Intermediate Python – Part 1#
Thierry Géraud 2024
print("Hello world!")
Test: write a Python program that input a number of lines and stores the strings in an appropriate structure
such as:
*
***
or:
*
***
*****
email me your solution at thierry.geraud@epita.fr with the tag [INTPY] in the subject
Let’s start with a few questions…#
What language(s) do you know?
your answers : C/C++, ruby, javascript, HTML, brainfuck, ... but not "english, or french..."
What is Python?
How do you use it?
What for?
Describe Python…
answers...
We will come back to this in a few minutes…
$e^{i\pi} = 1$
gives: $e^{i\pi} = 1$
What have we here?
answer: a description language (LaTeX)... not a programming language
% for i in ls -d *; echo $i
What is it?
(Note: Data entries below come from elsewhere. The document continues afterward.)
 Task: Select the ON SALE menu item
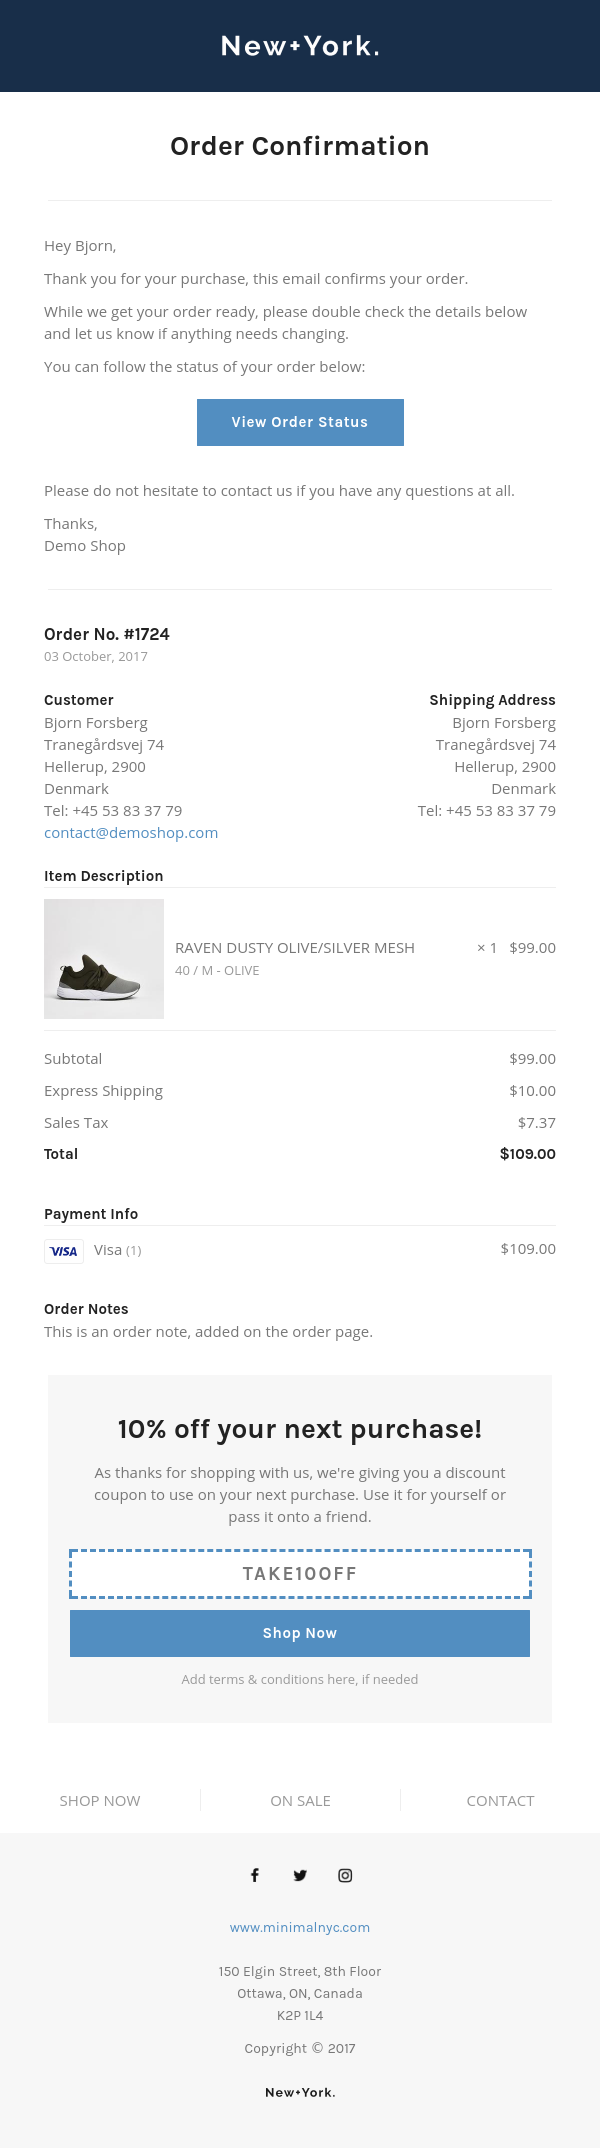click(300, 1800)
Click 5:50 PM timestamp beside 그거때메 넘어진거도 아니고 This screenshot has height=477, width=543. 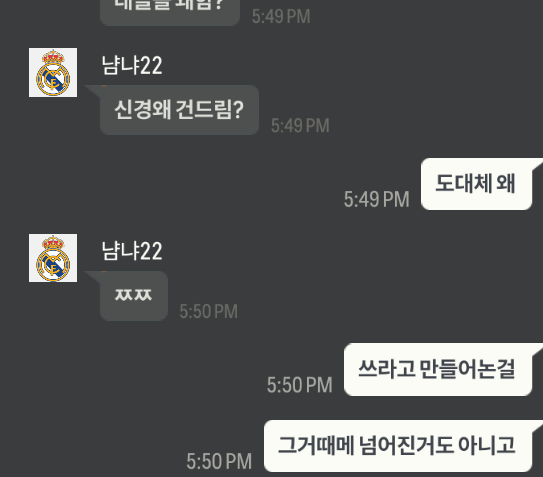tap(219, 461)
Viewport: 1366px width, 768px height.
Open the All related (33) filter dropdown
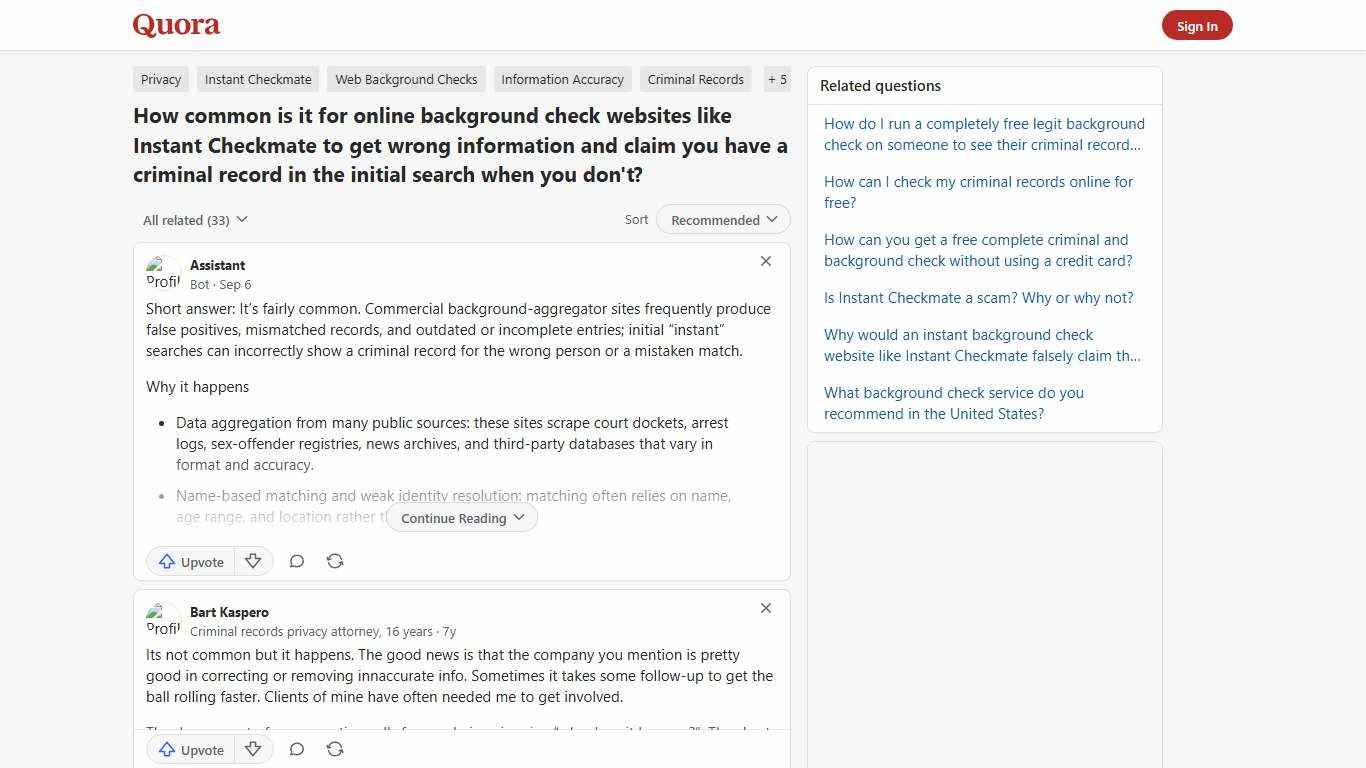[x=195, y=219]
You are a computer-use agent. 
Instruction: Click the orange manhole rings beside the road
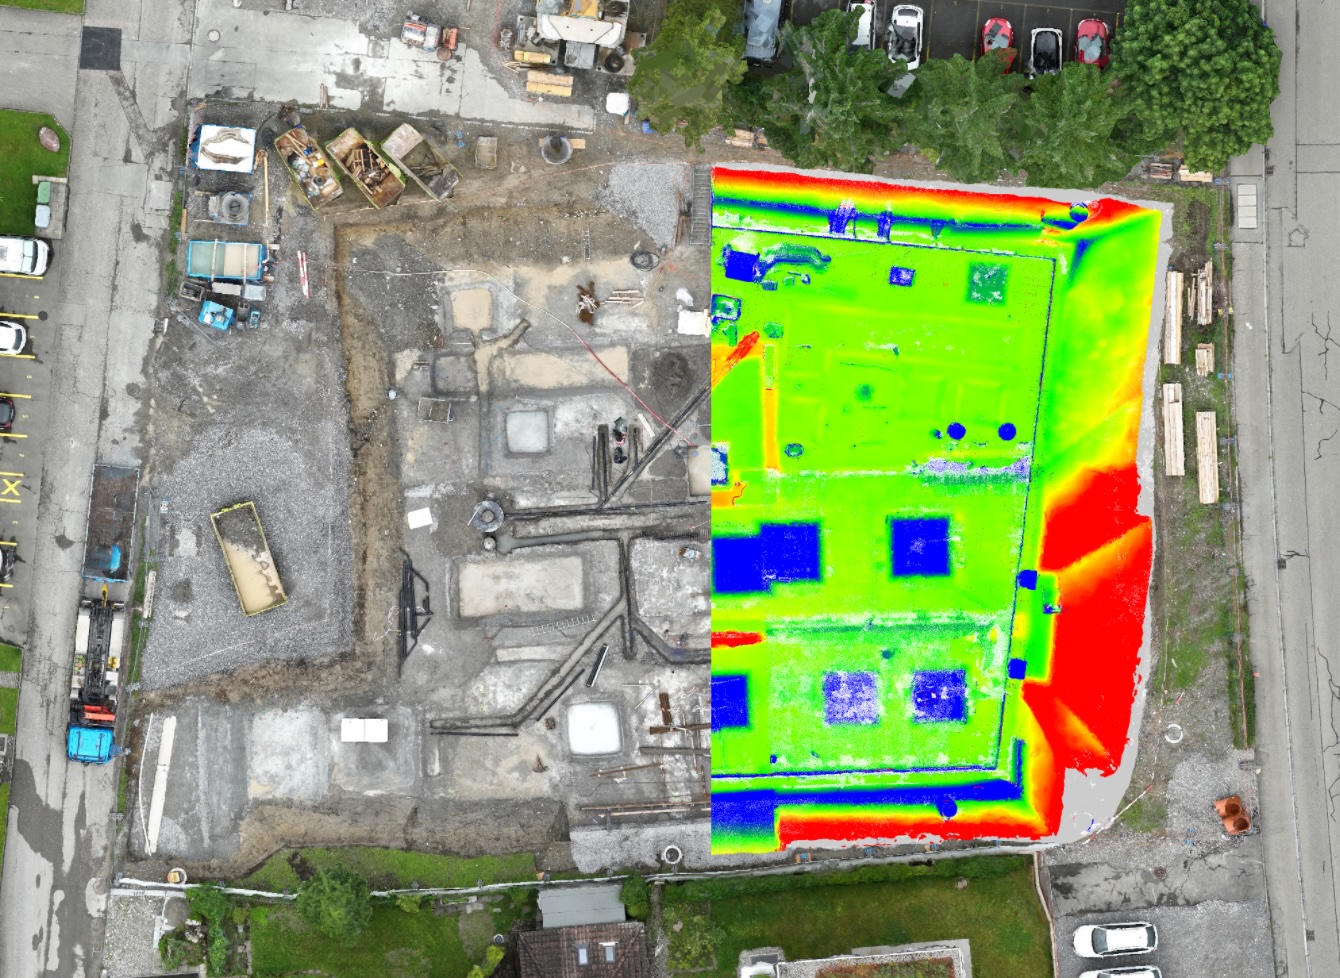coord(1233,814)
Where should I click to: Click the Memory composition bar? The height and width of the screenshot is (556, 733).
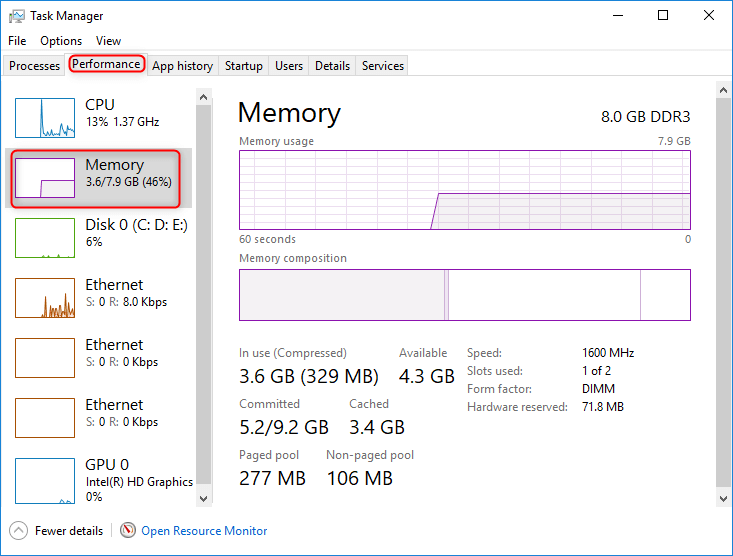point(464,295)
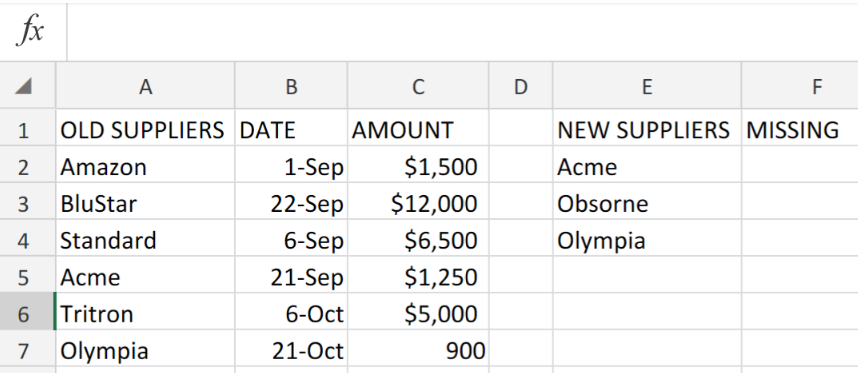This screenshot has width=858, height=374.
Task: Select column D header
Action: [520, 86]
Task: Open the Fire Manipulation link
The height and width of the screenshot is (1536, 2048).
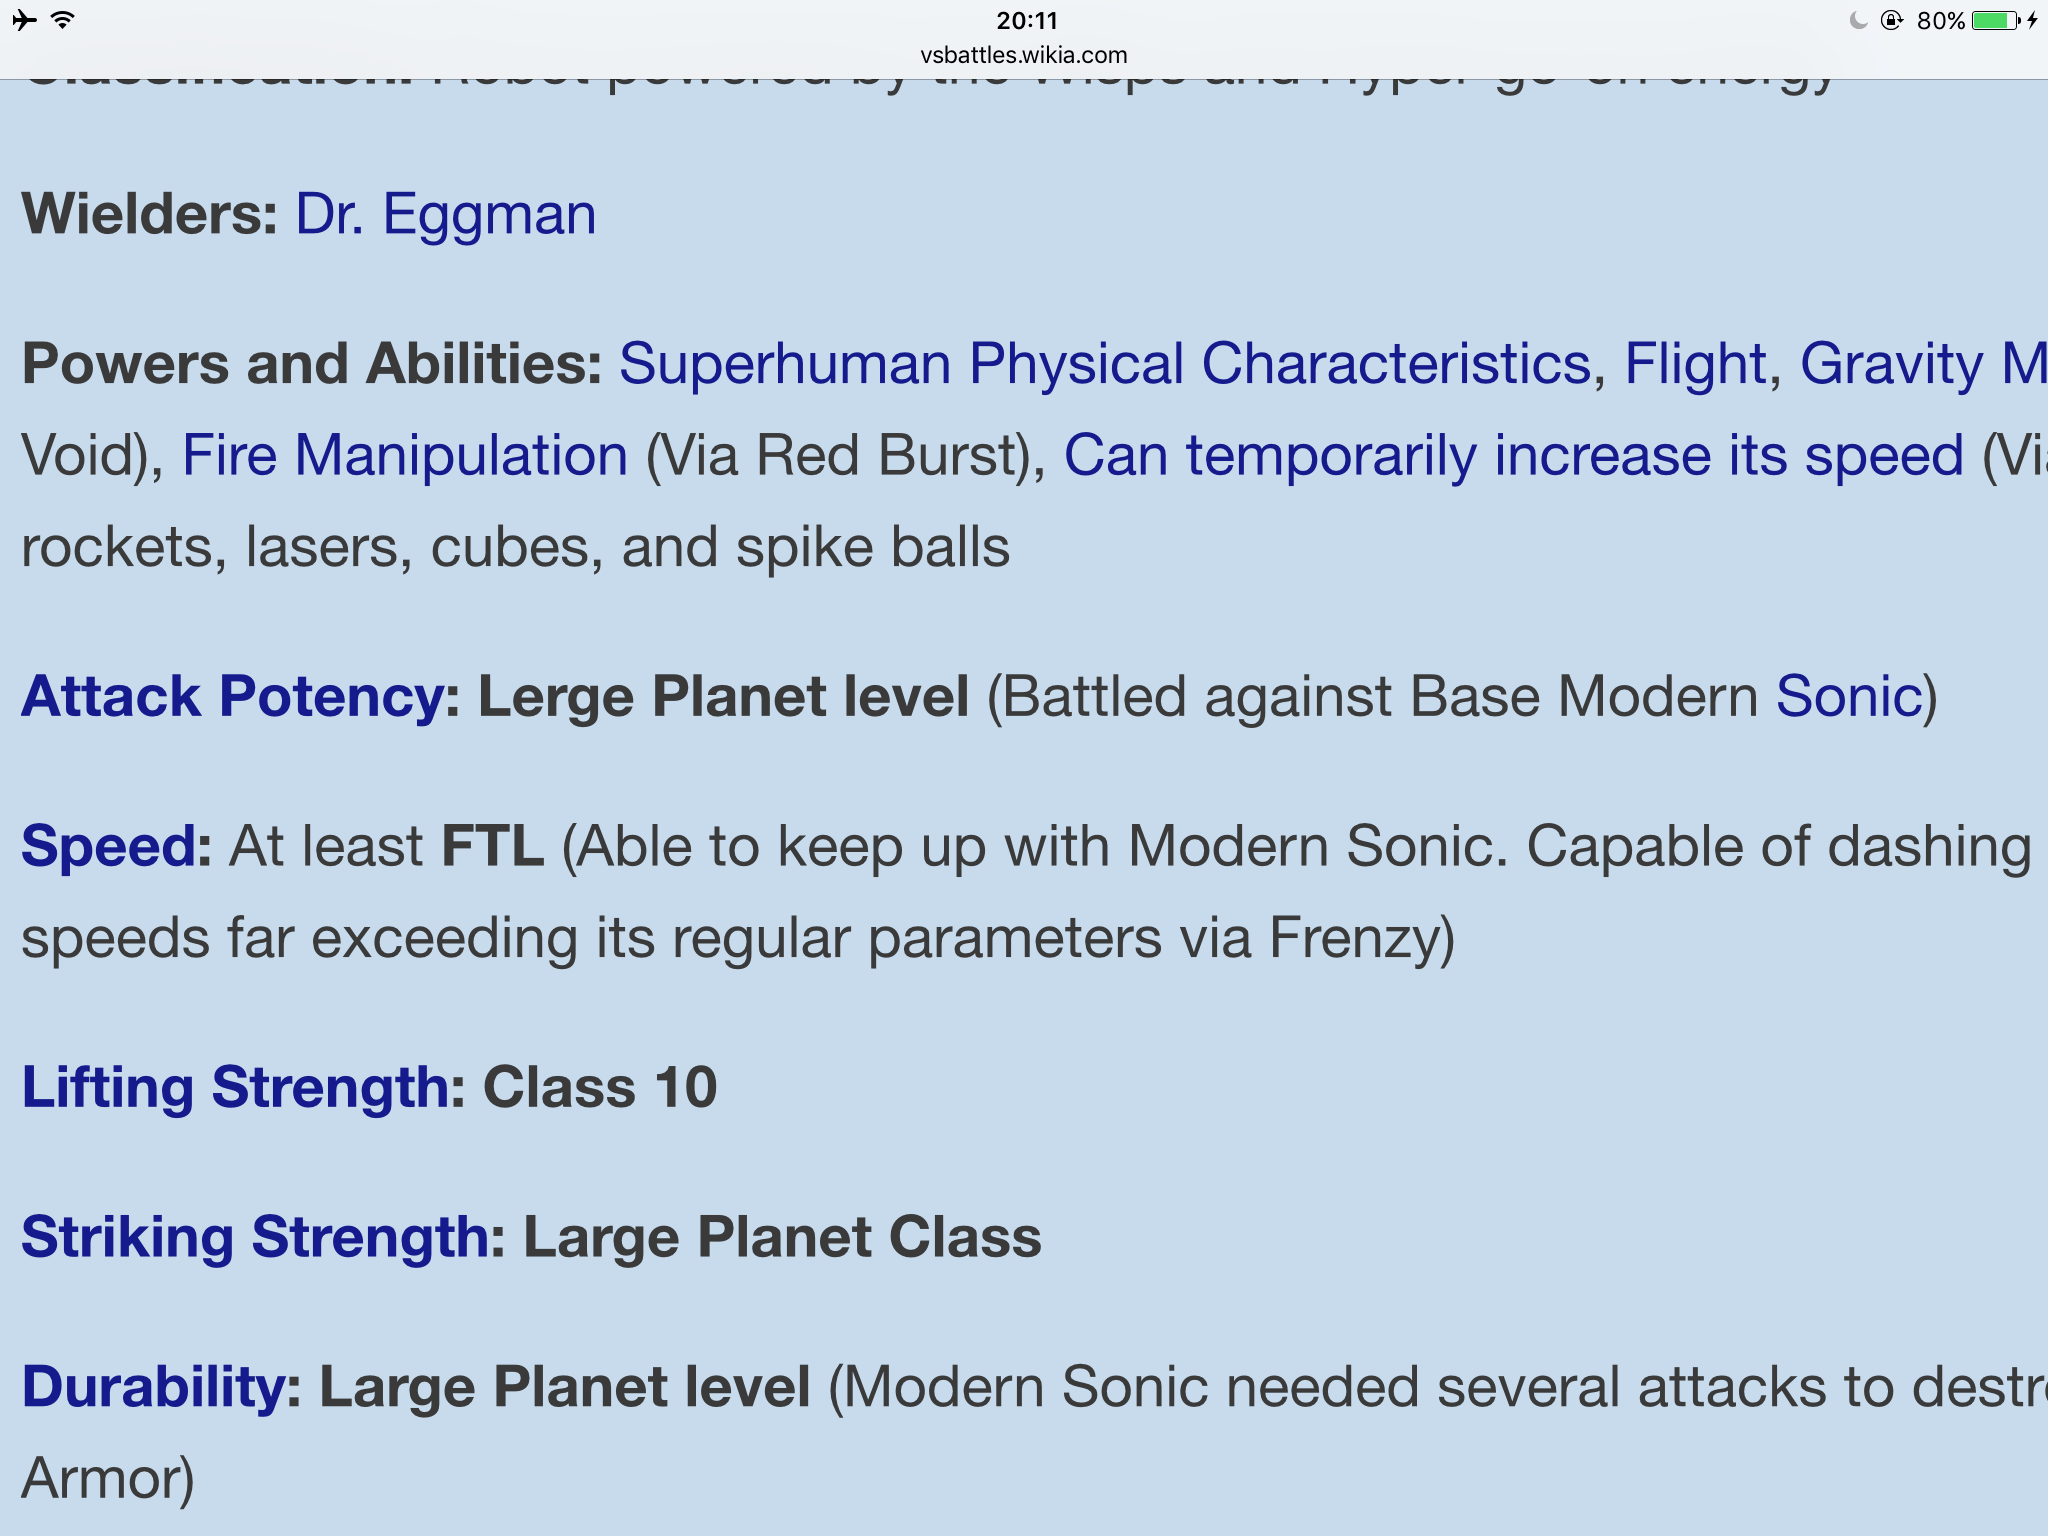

Is it programming?
answers:
- a loop in shell (zsh); that is an instruction; we are scripting
- we do not have a program at the end, so no
What is a programming language?
answer:
read https://en.wikipedia.org/wiki/Programming_language
Courses / lectures + sessions of practical work
Your 1st project: display a map described by a file
Characterization of Python#
Python is:
free and open-source software
portable
a programming language which is
high-level
general-purpose
multi-paradigm
easy to learn, easy to code, easy to read → accessible
equipped with a large standard library, plus a vast range of libraries.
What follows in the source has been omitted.